→ **GIVEN INSTRUCTION**: Rewrite the stretch from the line containing "Курси валют (523, 51)" through the line containing "www.changeit.com.ua (472, 2238)", swapping "Купити" for "Придбати" and leaving all else unchanged. Give only those lines.

---------- SUPPLIED DATA

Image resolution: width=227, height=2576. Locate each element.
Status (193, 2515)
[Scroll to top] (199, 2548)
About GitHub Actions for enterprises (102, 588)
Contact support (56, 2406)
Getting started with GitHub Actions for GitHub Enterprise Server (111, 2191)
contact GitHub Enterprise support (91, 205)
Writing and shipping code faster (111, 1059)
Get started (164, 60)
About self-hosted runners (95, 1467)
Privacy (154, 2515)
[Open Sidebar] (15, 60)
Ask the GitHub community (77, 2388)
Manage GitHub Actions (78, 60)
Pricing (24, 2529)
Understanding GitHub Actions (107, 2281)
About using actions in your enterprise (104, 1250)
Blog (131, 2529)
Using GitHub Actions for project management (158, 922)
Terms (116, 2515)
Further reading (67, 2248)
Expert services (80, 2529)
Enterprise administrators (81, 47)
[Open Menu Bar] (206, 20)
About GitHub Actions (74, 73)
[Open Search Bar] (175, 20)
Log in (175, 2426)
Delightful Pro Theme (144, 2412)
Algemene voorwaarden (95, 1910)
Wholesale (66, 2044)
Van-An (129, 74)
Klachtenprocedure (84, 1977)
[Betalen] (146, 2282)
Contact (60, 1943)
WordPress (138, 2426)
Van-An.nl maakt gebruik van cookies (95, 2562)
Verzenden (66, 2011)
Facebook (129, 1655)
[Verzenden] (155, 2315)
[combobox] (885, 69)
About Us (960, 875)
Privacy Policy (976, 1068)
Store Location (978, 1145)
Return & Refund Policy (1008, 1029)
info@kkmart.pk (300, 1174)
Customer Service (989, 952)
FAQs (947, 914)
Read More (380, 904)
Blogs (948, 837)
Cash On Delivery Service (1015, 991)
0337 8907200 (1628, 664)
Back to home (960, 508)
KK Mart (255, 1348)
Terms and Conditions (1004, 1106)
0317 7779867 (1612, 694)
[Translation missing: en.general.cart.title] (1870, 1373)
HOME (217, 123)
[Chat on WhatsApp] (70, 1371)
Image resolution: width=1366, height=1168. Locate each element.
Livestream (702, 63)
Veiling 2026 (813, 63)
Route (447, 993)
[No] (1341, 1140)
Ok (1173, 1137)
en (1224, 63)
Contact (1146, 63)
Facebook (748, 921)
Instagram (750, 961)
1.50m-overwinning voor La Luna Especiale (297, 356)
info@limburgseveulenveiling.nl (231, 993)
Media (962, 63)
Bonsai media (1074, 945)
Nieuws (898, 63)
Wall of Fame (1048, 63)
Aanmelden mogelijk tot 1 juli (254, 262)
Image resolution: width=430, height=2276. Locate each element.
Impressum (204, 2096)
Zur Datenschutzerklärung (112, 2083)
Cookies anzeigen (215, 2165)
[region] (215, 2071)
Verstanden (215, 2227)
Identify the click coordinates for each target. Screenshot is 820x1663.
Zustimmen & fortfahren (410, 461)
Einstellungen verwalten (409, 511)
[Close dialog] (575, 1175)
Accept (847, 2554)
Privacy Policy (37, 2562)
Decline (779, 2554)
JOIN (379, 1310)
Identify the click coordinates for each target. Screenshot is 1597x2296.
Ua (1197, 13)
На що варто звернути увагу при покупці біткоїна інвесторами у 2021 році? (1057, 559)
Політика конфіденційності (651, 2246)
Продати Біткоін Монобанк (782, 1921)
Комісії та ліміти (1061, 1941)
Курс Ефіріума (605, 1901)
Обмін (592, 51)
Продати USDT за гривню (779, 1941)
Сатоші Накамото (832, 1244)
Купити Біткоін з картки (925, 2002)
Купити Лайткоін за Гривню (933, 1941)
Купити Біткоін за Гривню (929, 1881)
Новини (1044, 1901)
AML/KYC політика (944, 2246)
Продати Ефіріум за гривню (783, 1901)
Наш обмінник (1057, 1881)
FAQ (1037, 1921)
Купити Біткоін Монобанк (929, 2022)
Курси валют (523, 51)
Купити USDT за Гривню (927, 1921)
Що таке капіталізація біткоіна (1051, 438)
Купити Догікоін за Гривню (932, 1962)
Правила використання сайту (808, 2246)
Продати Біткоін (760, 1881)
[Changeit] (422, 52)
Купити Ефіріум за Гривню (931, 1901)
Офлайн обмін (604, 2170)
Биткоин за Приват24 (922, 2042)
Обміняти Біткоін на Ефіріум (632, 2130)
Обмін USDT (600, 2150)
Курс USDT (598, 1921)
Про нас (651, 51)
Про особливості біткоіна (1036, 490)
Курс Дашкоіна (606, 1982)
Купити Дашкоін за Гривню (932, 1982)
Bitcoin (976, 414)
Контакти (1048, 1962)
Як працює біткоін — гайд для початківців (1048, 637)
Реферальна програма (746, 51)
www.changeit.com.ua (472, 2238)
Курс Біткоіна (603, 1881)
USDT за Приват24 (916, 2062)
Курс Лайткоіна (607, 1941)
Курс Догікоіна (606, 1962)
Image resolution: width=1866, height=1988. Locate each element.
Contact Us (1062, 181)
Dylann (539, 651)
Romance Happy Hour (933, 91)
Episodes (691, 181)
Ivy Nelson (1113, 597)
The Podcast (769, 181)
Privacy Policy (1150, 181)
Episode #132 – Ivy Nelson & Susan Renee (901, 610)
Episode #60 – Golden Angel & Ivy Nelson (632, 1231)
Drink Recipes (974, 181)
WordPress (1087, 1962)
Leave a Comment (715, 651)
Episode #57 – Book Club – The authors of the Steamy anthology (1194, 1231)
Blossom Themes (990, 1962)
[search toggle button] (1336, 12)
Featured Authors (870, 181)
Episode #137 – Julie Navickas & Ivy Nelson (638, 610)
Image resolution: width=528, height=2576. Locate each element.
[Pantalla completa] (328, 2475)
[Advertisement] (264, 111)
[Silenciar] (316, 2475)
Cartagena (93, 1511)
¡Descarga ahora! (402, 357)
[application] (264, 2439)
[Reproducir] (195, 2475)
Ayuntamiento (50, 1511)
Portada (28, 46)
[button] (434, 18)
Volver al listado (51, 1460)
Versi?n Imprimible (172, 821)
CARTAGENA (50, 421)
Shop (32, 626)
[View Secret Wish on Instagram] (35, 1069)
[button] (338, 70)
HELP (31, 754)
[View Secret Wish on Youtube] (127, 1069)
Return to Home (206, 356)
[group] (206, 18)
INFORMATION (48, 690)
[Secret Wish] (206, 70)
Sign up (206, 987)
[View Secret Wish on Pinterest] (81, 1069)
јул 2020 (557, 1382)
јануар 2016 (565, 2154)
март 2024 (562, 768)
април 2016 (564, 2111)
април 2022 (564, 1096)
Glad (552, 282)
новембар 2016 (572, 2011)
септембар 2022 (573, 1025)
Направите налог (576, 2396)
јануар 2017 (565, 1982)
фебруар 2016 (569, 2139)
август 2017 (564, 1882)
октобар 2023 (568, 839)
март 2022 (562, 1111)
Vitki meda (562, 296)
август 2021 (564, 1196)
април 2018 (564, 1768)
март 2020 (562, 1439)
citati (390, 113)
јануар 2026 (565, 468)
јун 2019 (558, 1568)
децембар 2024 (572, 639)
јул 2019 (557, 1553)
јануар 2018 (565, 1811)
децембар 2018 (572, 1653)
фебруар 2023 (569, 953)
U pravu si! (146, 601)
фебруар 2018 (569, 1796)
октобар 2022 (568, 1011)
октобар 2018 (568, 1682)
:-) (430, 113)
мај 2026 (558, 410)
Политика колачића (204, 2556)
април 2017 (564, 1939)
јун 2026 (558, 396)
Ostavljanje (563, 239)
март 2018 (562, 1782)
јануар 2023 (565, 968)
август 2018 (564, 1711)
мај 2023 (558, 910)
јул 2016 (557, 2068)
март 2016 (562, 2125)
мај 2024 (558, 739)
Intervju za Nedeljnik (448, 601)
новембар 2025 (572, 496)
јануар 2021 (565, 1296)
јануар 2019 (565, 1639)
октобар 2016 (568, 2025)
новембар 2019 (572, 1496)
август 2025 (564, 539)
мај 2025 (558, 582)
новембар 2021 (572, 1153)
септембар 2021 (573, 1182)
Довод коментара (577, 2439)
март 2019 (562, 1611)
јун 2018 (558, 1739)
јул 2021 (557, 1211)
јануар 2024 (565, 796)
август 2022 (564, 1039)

--------------------

→ **FINISHED ANSWER**:
Курси валют (523, 51)
Придбати USDT за Гривню (927, 1921)
Що таке капіталізація біткоіна (1051, 438)
Придбати Догікоін за Гривню (932, 1962)
Правила використання сайту (808, 2246)
Продати Біткоін (760, 1881)
[Changeit] (422, 52)
Придбати Ефіріум за Гривню (931, 1901)
Офлайн обмін (604, 2170)
Биткоин за Приват24 (922, 2042)
Обміняти Біткоін на Ефіріум (632, 2130)
Обмін USDT (600, 2150)
Курс USDT (598, 1921)
Про нас (651, 51)
Про особливості біткоіна (1036, 490)
Курс Дашкоіна (606, 1982)
Придбати Дашкоін за Гривню (932, 1982)
Bitcoin (976, 414)
Контакти (1048, 1962)
Як працює біткоін — гайд для початківців (1048, 637)
Реферальна програма (746, 51)
www.changeit.com.ua (472, 2238)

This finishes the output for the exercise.